No case specifically discusses the situation where the omitted creditor actually purchased the debt years after the debtor received a bankruptcy discharge. However, in a similar case, the Bankruptcy Court for the Southern District of Ohio found that reopening the debtor’s case would prejudice the creditor. In re Harper, 72 B.R. 211, 213 (Bankr.S.D.Ohio 1987). In Harper, the Bankruptcy Court held that the omitted creditor would be prejudiced by reopening the case when the creditor purchased several computers in reliance on the debtor’s obligation to reimburse him. The debtor and creditor had an agreement whereby the creditor agreed to pay a 60 month lease on computer equipment with BancOhio, and the debtor agreed that, when the lease was completed, the debtor would take title to the equipment and sell it back to the creditor at the lesser of $50 or the fair market value of the equipment. Id. at 211. The debtor filed bankruptcy before the end of the lease and did not inform the creditor or list him on the schedules. Id. Based on the agreement, the creditor purchased the equipment and, at the end of the lease, sought reimbursement from the debtor. Id. When the debt- or did not pay, the creditor received a judgment in state court. Id. Afterward, the creditor was notified of the prior bankruptcy, and the debtor moved to reopen the case. Id.

The Bankruptcy Court for the Southern District of Ohio held that the creditor suffered prejudice by purchasing the equipment without knowledge of the debtor’s bankruptcy and that, whether the debtor’s failure to inform the creditor of the bankruptcy was intentional or inadvertent, the debtor could have prevented the prejudice by promptly informing the creditor of the bankruptcy case. Id. at 213. Accordingly, the debtor’s motion to reopen the case was denied. Id.
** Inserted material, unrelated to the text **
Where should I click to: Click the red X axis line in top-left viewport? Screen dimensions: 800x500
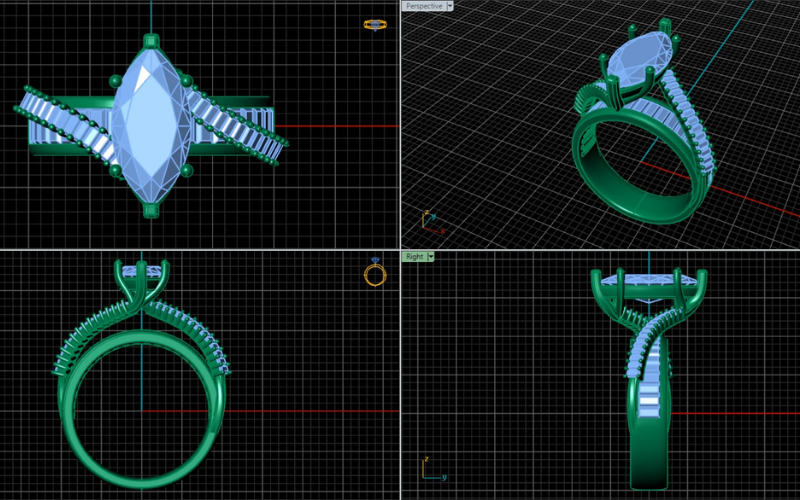(x=340, y=127)
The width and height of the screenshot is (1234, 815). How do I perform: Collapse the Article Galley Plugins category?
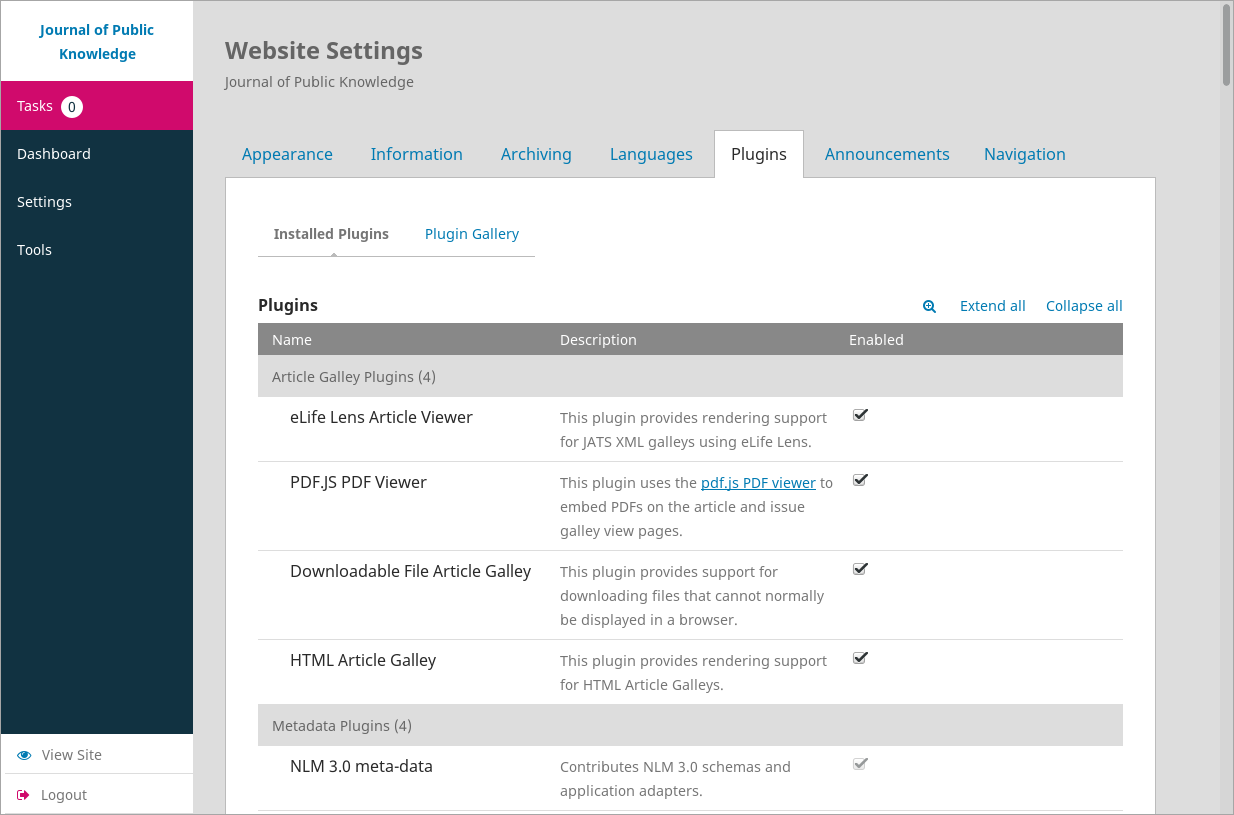(354, 377)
Clearly, in Harper, the debtor was aware of its liability to the creditor before the bankruptcy ease was closed. In this case, the Debtors were not aware of the liability on the Note until December 1997, *203long after the discharge was entered and the case was closed. However, the good faith of the debtor does not excuse the harm to the creditor that results from the debtor’s lack of diligence. See Id. at 213.

The Debtor in this case did not intentionally or fraudulently fail to list the Mov-ant as a creditor. However, as in Harper, the Movant was prejudiced by the Debtors’ failure to timely reopen their case. The Debtors could have avoided the prejudice by exercising diligence in filing their Motion to Reopen Case. The Debtors became aware that Taylor was liable on the Note in December, 1997. Four months passed before the Movant purchased the Note. Only after the Movant began legal proceedings to collect on the Note did the Debtors move to reopen their case. Clearly, if the Debtors had acted diligently once they were aware of the debt, they could have prevented the harm to the Movant.
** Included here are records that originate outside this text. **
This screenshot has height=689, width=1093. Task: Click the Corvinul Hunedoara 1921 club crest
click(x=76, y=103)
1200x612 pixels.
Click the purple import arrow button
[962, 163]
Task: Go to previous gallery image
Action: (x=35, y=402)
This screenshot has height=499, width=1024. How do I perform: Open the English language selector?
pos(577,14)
Here, the Debtors did not act with any fraudulent design, but they did act carelessly and with a lack of diligence which caused direct harm to the Movant. It would not be equitable to allow the Movant to suffer when the Debtors through the exercise of care and diligence could have prevented the harm. Therefore, because the reopening of the Debtors’ case would prejudice the Movant, the Motion is granted. The Court’s Order Conditionally Granting Motion to Reopen Case (Doc. No. 24) is vacated, and the Debtors’ Motion to Reopen Case is denied. A separate order consistent with these Findings of Fact and Conclusions of Law shall be entered.

. Unless otherwise noted, all references to statutory sections refer to Title 11 of the United States Code.
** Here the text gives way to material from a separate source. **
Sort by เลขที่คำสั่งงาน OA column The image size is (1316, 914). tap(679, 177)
. The check was issued from the bank account of a publication owned by Mrs. Taylor. The Debtors left the amount on the check blank, and a SunTrust employee filled in the amount necessary to bring all payments current.

. In Caicedo, the court held that the creditor would have the added expense of obtaining a property appraisal based on 1985 values and confirming prior liens as of the same date.